> _Directions for this task_
Every line in the records below that holds the word "link" is to be copied.

(Stored data)
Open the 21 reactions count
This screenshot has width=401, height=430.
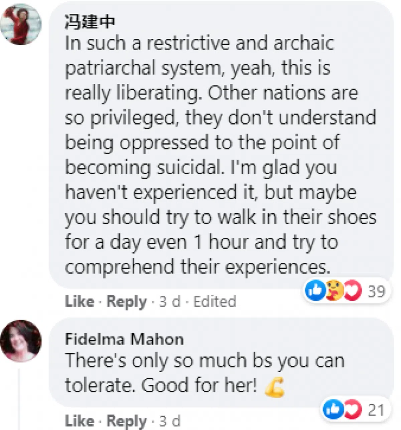click(376, 410)
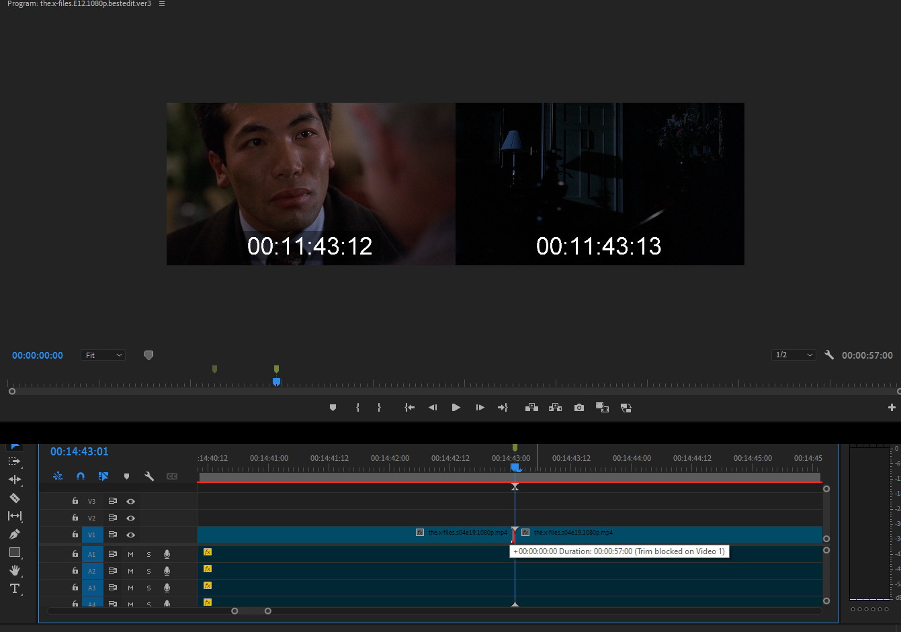Image resolution: width=901 pixels, height=632 pixels.
Task: Toggle the V1 track output eye
Action: click(131, 535)
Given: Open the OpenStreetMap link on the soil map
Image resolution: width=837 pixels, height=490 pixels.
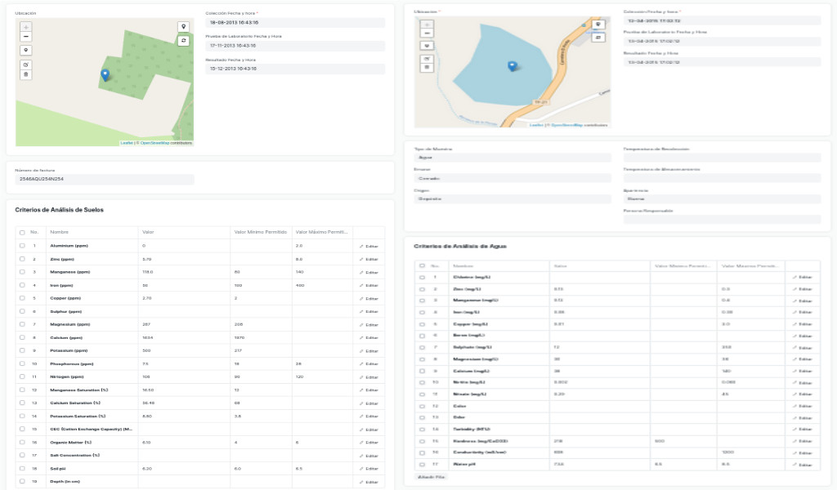Looking at the screenshot, I should 154,143.
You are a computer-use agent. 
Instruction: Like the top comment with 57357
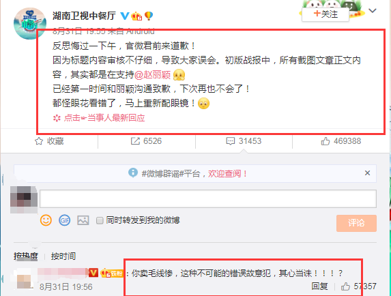point(345,286)
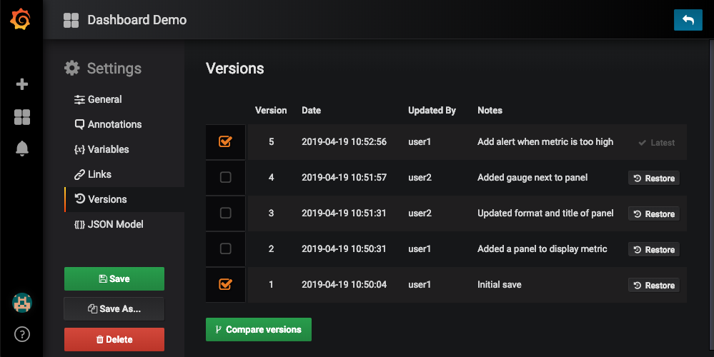Restore version 4 of the dashboard
Image resolution: width=714 pixels, height=357 pixels.
[x=653, y=179]
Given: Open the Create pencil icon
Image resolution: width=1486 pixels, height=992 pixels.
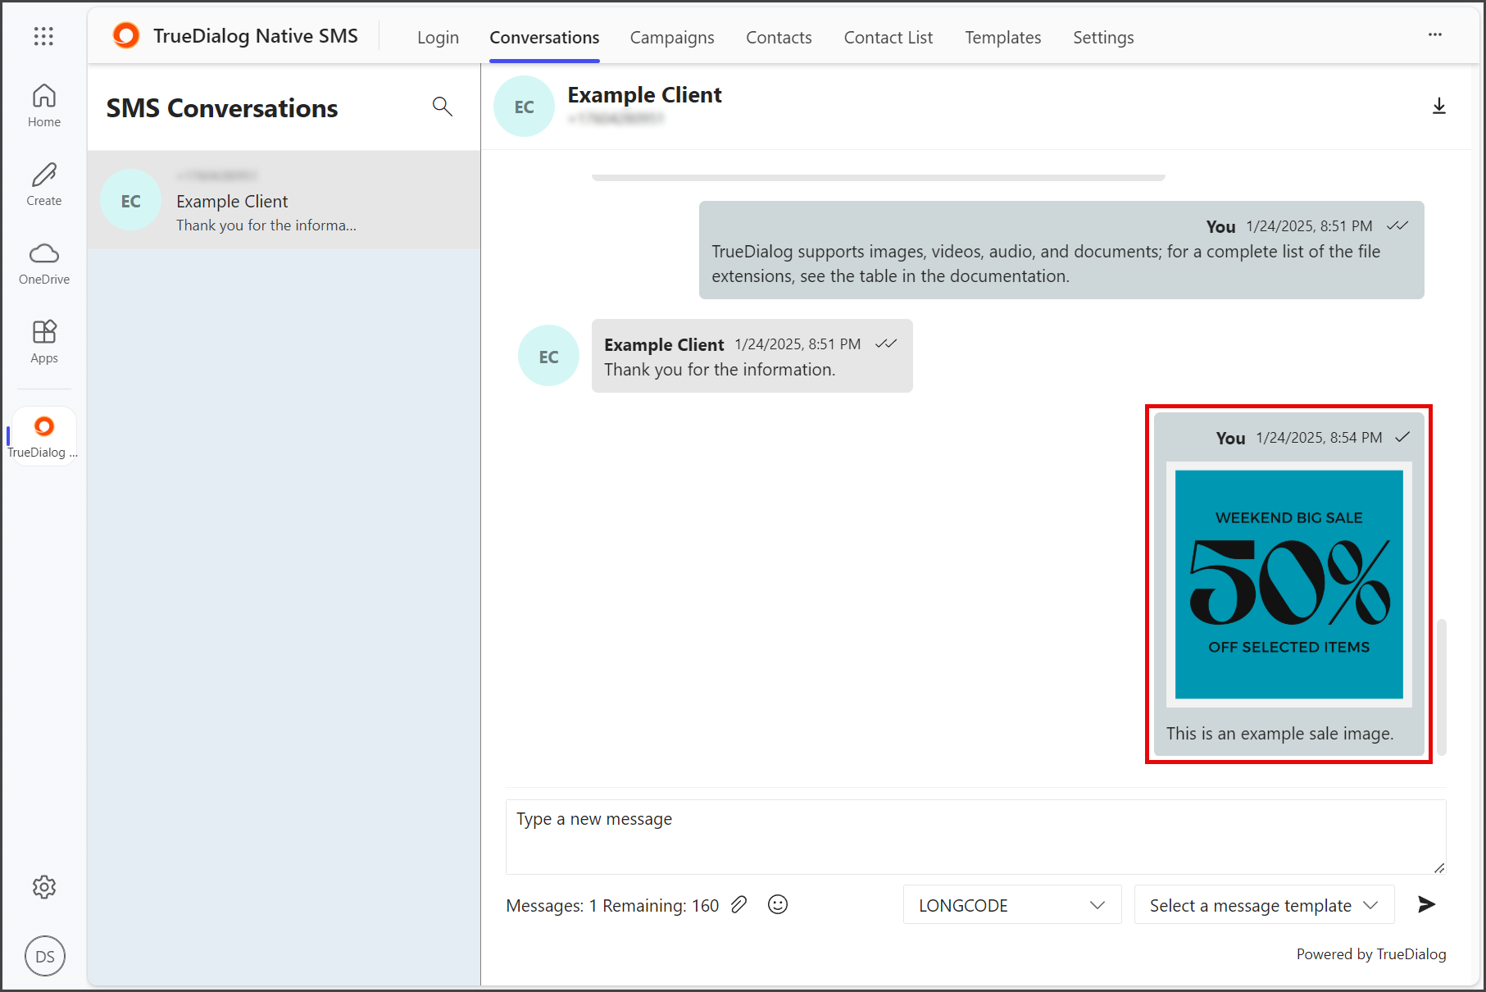Looking at the screenshot, I should (44, 184).
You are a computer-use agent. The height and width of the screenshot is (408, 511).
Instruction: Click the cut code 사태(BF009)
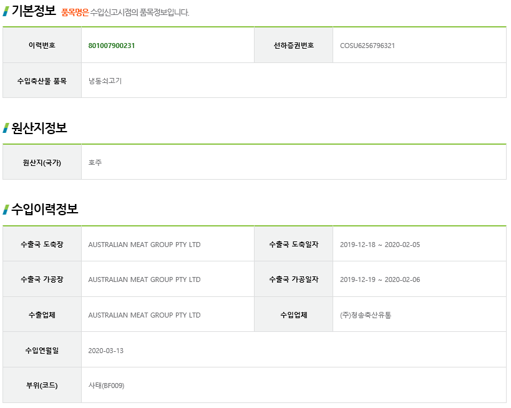[x=106, y=386]
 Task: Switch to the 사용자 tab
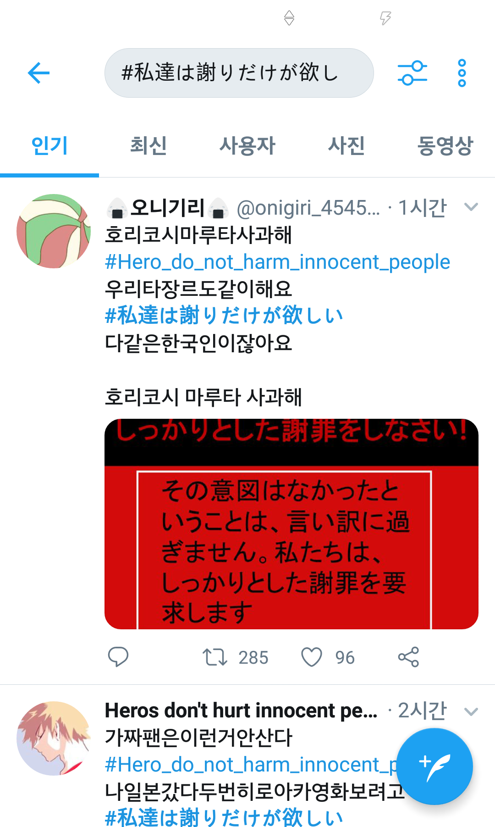click(248, 146)
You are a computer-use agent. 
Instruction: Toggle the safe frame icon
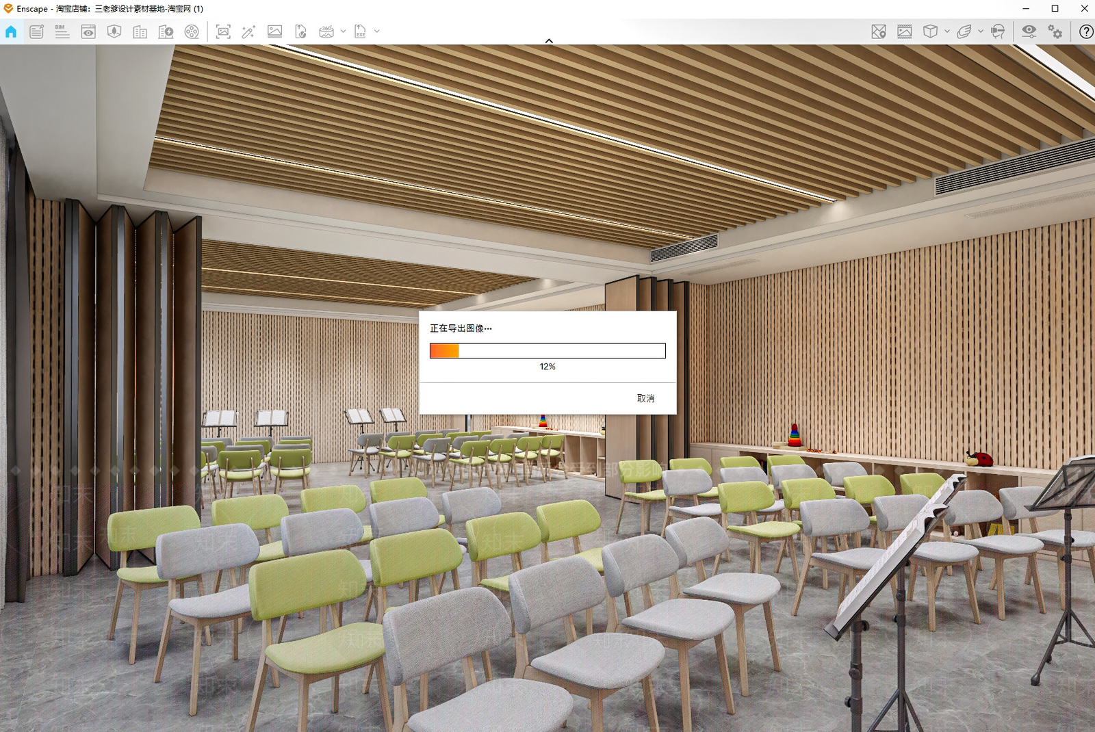[905, 31]
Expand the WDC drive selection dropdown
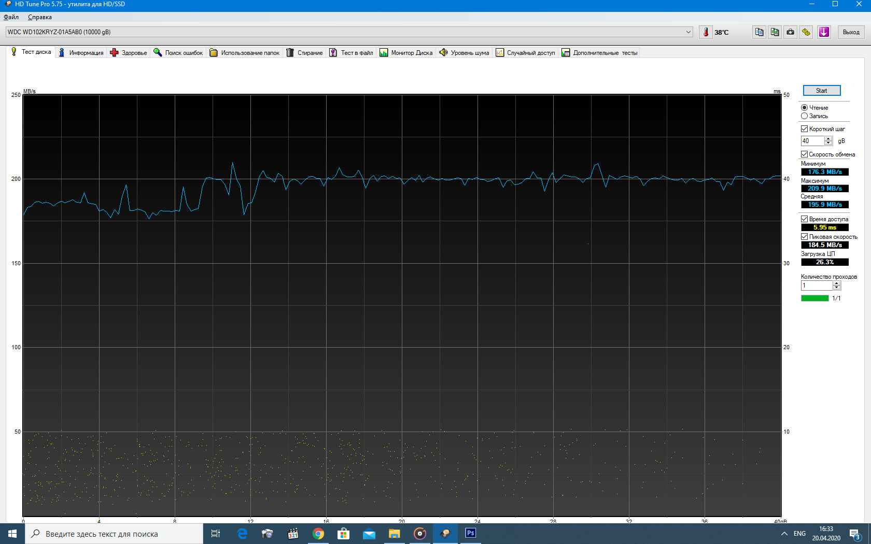871x544 pixels. pos(688,32)
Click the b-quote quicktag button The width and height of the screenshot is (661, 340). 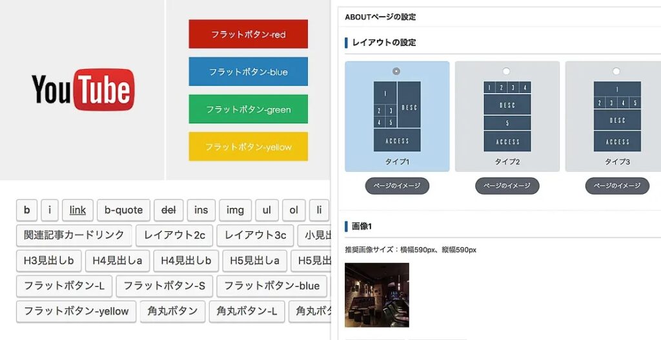(x=123, y=210)
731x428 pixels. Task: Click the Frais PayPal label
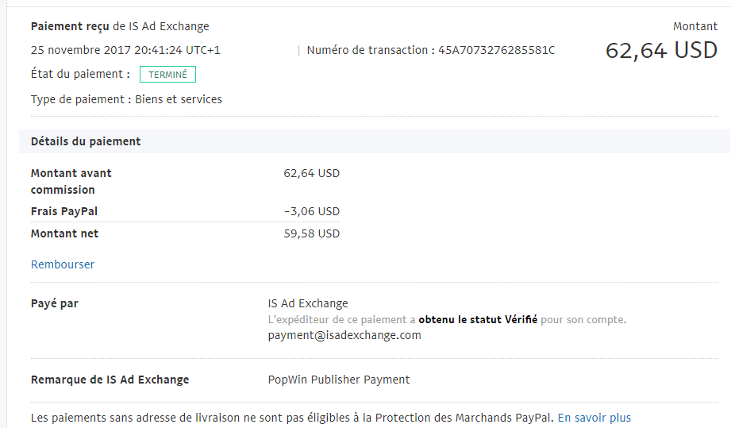[64, 211]
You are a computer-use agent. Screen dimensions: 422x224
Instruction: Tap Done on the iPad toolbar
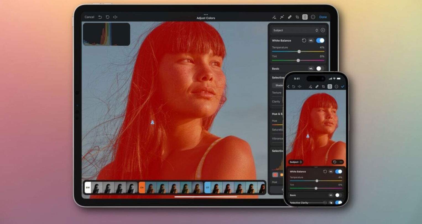323,17
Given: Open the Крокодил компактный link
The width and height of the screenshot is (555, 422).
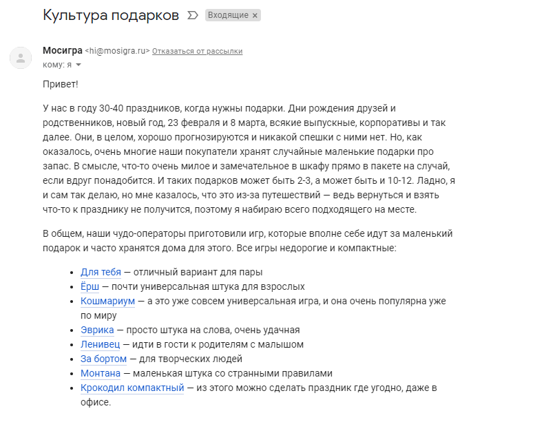Looking at the screenshot, I should (x=132, y=388).
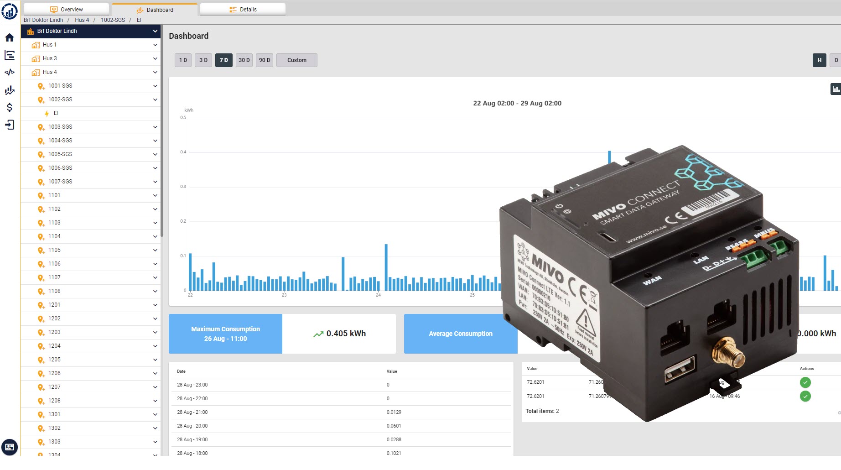Image resolution: width=841 pixels, height=470 pixels.
Task: Click the pulse activity sidebar icon
Action: (x=10, y=73)
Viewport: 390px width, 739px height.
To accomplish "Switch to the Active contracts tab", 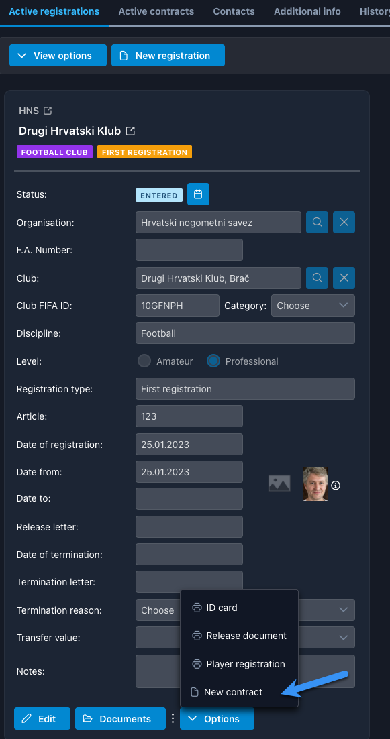I will pyautogui.click(x=156, y=11).
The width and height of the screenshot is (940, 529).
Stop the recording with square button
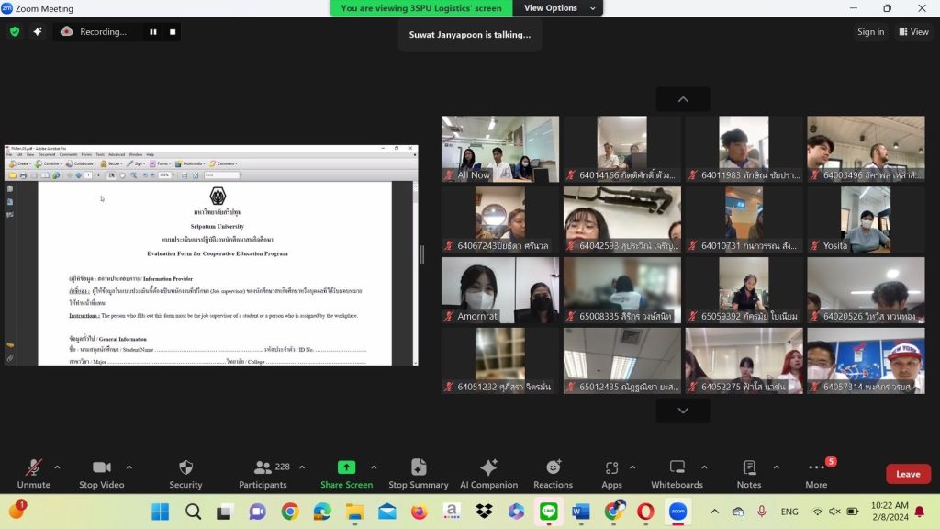(173, 32)
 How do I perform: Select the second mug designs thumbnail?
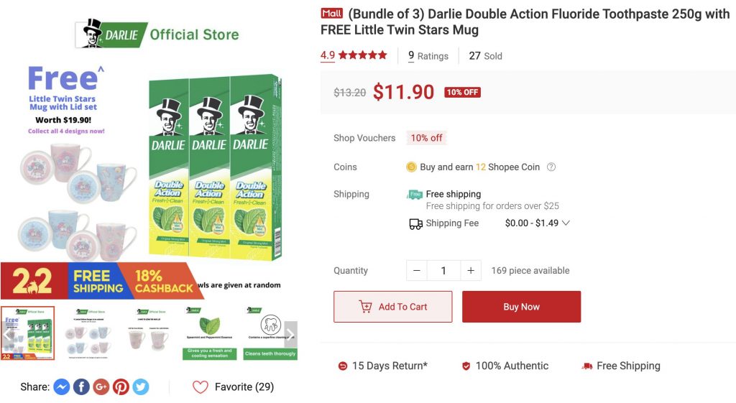[89, 334]
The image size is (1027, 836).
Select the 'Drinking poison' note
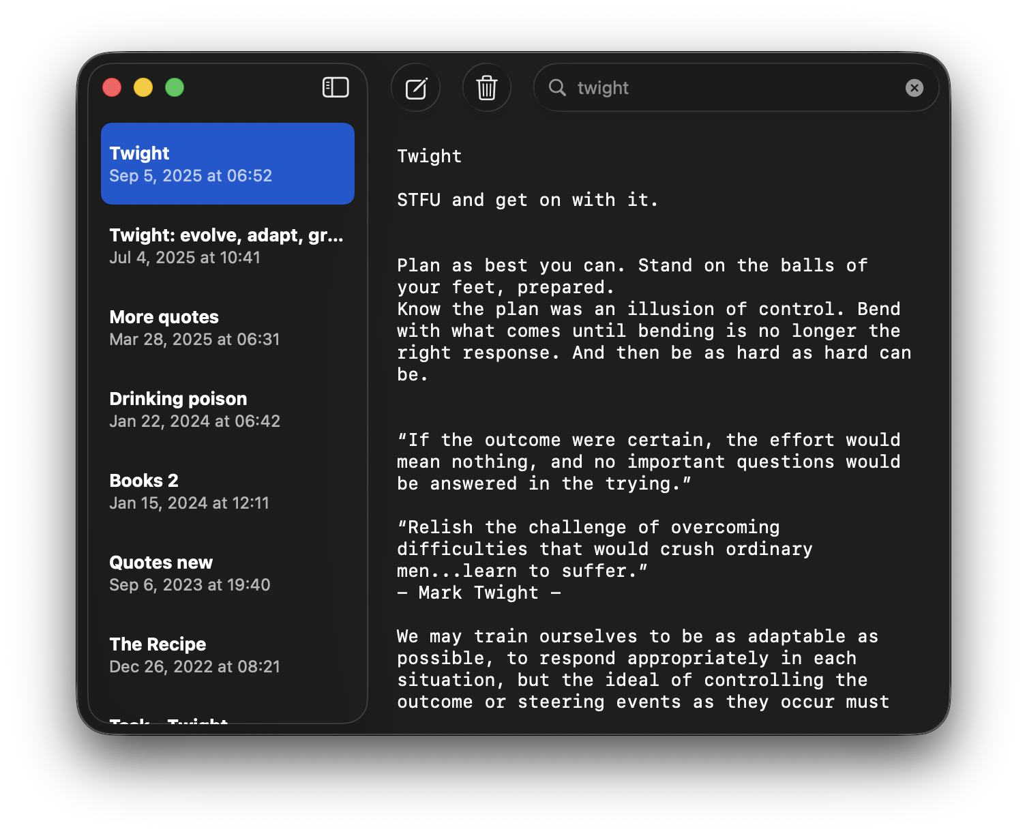[227, 409]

> _Task response_
Given: Open the OpenStreetMap link on the soil map
Given: Open the Крокодил компактный link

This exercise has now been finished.